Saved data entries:
= Beginning of Section =

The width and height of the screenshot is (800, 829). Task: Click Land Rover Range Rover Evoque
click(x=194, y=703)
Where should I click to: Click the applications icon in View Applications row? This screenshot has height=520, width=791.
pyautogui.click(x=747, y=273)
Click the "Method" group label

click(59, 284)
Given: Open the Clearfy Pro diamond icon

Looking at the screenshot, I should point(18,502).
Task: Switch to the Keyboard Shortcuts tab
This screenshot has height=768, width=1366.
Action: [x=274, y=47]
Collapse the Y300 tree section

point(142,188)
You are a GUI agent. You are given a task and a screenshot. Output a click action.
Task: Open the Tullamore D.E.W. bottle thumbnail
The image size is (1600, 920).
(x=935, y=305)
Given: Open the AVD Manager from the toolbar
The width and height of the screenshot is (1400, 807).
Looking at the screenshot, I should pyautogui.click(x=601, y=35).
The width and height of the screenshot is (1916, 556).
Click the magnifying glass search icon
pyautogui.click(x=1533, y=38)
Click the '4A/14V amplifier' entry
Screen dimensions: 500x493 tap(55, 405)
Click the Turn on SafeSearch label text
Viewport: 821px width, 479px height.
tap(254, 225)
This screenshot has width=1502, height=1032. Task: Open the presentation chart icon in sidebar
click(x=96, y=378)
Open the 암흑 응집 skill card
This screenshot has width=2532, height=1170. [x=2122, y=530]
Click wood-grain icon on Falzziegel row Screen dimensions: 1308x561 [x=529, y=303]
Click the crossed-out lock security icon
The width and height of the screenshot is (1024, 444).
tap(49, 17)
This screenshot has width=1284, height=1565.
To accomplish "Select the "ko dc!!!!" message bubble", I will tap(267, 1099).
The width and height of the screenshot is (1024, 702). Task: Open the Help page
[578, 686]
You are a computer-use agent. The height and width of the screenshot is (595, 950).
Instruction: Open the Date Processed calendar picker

= End of Section =

Which lines of the data above contain "agent"? Copy each one.

You are a GUI agent. You are given a task and a screenshot. Output a click action.
You are a computer-use agent. The height and width of the screenshot is (595, 950).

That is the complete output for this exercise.